(DATASET RECORDS Opens)
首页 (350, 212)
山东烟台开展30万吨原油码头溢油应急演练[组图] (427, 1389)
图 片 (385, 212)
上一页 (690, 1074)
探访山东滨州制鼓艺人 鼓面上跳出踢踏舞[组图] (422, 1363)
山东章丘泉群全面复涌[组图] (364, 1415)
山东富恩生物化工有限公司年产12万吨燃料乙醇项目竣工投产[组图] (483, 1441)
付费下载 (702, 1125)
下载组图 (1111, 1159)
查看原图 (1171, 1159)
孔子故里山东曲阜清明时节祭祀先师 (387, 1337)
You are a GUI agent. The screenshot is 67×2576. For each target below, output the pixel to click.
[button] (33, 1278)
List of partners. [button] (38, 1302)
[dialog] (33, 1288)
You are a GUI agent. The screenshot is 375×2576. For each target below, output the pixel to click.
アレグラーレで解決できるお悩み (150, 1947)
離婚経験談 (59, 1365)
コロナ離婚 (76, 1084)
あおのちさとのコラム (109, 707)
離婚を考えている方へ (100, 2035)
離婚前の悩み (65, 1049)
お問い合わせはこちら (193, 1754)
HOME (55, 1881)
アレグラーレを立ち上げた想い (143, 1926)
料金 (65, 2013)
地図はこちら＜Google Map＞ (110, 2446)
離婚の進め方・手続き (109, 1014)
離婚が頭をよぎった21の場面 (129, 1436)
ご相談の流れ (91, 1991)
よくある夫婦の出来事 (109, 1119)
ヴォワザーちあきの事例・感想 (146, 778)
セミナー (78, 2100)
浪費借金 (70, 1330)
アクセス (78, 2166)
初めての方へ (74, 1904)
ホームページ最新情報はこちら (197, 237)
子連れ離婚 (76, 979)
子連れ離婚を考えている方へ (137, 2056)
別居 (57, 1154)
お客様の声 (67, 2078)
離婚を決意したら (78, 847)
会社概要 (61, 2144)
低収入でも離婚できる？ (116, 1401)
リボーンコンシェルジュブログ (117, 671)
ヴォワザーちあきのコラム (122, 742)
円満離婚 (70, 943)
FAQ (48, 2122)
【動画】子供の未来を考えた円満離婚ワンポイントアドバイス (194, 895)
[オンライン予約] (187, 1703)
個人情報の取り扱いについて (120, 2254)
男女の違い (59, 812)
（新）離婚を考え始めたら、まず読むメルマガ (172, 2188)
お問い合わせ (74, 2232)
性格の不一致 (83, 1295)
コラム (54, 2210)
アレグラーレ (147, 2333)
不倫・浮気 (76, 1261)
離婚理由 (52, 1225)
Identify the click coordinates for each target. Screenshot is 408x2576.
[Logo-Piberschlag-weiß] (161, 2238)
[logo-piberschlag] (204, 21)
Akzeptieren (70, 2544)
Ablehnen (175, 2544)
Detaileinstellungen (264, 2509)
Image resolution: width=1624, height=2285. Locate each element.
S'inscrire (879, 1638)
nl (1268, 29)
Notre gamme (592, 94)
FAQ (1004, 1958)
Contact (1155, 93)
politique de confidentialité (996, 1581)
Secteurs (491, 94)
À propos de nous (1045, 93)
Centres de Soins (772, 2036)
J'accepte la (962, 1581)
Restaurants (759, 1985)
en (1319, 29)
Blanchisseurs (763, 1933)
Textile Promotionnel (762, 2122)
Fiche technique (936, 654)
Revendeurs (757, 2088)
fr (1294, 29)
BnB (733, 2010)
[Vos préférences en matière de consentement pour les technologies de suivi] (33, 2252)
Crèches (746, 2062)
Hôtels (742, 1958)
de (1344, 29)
(DATASET RECORDS Closes)
* [AIM OF THE EXERCISE]
Write out again every entry above, exactly as given.

* [SOLUTION TO THE PROBLEM]
首页 (350, 212)
山东烟台开展30万吨原油码头溢油应急演练[组图] (427, 1389)
图 片 (385, 212)
上一页 (690, 1074)
探访山东滨州制鼓艺人 鼓面上跳出踢踏舞[组图] (422, 1363)
山东章丘泉群全面复涌[组图] (364, 1415)
山东富恩生物化工有限公司年产12万吨燃料乙醇项目竣工投产[组图] (483, 1441)
付费下载 (702, 1125)
下载组图 (1111, 1159)
查看原图 (1171, 1159)
孔子故里山东曲阜清明时节祭祀先师 (387, 1337)
You are a GUI agent. The screenshot is 67×2576. For each target below, output the pixel to click.
[button] (33, 1278)
List of partners. [button] (38, 1302)
[dialog] (33, 1288)
You are a GUI agent. The screenshot is 375×2576. For each target below, output the pixel to click.
アレグラーレで解決できるお悩み (150, 1947)
離婚経験談 (59, 1365)
コロナ離婚 (76, 1084)
あおのちさとのコラム (109, 707)
離婚を考えている方へ (100, 2035)
離婚前の悩み (65, 1049)
お問い合わせはこちら (193, 1754)
HOME (55, 1881)
アレグラーレを立ち上げた想い (143, 1926)
料金 (65, 2013)
地図はこちら＜Google Map＞ (110, 2446)
離婚の進め方・手続き (109, 1014)
離婚が頭をよぎった21の場面 (129, 1436)
ご相談の流れ (91, 1991)
よくある夫婦の出来事 (109, 1119)
ヴォワザーちあきの事例・感想 (146, 778)
セミナー (78, 2100)
浪費借金 (70, 1330)
アクセス (78, 2166)
初めての方へ (74, 1904)
ホームページ最新情報はこちら (197, 237)
子連れ離婚 (76, 979)
子連れ離婚を考えている方へ (137, 2056)
別居 (57, 1154)
お客様の声 (67, 2078)
離婚を決意したら (78, 847)
会社概要 (61, 2144)
低収入でも離婚できる？ (116, 1401)
リボーンコンシェルジュブログ (117, 671)
ヴォワザーちあきのコラム (122, 742)
円満離婚 (70, 943)
FAQ (48, 2122)
【動画】子供の未来を考えた円満離婚ワンポイントアドバイス (194, 895)
[オンライン予約] (187, 1703)
個人情報の取り扱いについて (120, 2254)
男女の違い (59, 812)
（新）離婚を考え始めたら、まず読むメルマガ (172, 2188)
お問い合わせ (74, 2232)
性格の不一致 (83, 1295)
コラム (54, 2210)
アレグラーレ (147, 2333)
不倫・浮気 (76, 1261)
離婚理由 (52, 1225)
Identify the click coordinates for each target. Screenshot is 408x2576.
[Logo-Piberschlag-weiß] (161, 2238)
[logo-piberschlag] (204, 21)
Akzeptieren (70, 2544)
Ablehnen (175, 2544)
Detaileinstellungen (264, 2509)
Image resolution: width=1624, height=2285. Locate each element.
S'inscrire (879, 1638)
nl (1268, 29)
Notre gamme (592, 94)
FAQ (1004, 1958)
Contact (1155, 93)
politique de confidentialité (996, 1581)
Secteurs (491, 94)
À propos de nous (1045, 93)
Centres de Soins (772, 2036)
J'accepte la (962, 1581)
Restaurants (759, 1985)
en (1319, 29)
Blanchisseurs (763, 1933)
Textile Promotionnel (762, 2122)
Fiche technique (936, 654)
Revendeurs (757, 2088)
fr (1294, 29)
BnB (733, 2010)
[Vos préférences en matière de consentement pour les technologies de suivi] (33, 2252)
Crèches (746, 2062)
Hôtels (742, 1958)
de (1344, 29)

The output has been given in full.